Após muitas discussões, dúvidas e estudos a Ufop anunciou no fim do mês de novembro que iria retomar as atividades presenciais. Na reunião realizada com o Conselho Universitário, Centros Acadêmicos e outros departamentos foi apresentado um Plano de Contingência, definindo o retorno para o dia 15 de março de 2022. Apesar da decisão já ter sido tomada,há questionamentos que ainda não foram respondidos, como a possibilidade da continuação do trabalho e ou ensino remoto para técnicos e graduandos que tenham alguma comorbidade.

Devido a necessidade dos alunos se alimentarem nos Restaurantes Universitários (RUs) e dificuldades para encontrar uma moradia, uma parcela dos estudantes são contra o retorno no momento e iniciaram uma campanha na internet.
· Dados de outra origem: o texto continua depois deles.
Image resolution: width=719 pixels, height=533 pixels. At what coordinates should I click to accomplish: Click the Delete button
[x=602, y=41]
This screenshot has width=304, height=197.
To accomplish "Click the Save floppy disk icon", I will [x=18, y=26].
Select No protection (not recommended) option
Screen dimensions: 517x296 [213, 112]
Com tudo, a instituição afirma que está atenta às necessidades de todos e que disponibilizou um formulário para ouvir os universitários. Ana Carolina e Adriene garantem que é necessário o envolvimento de todo o sistema educacional durante o processo de inclusão, visando a promoção de acessibilidade a todos os discentes, juntamente com a eliminação de todas as barreiras (atitudinais, físicas, comunicacionais e metodológicas) desde o processo de matrícula do estudante até a conclusão do curso.
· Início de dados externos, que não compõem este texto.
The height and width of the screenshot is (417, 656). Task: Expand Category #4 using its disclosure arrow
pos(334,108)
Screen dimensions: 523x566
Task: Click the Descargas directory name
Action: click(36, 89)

Portanto, as perguntas que ficam é: seria o melhor momento de retornarmos? Como será realizado este movimento? Todos os alunos e suas necessidades serão atendidas? Infelizmente, ainda não temos as respostas, mas esperamos que haja uma volta segura e inclusiva para todos, pois como observamos o modelo de Ensino a Distância possibilitou algumas comodidades, porém evidenciou a exclusão digital do nosso País.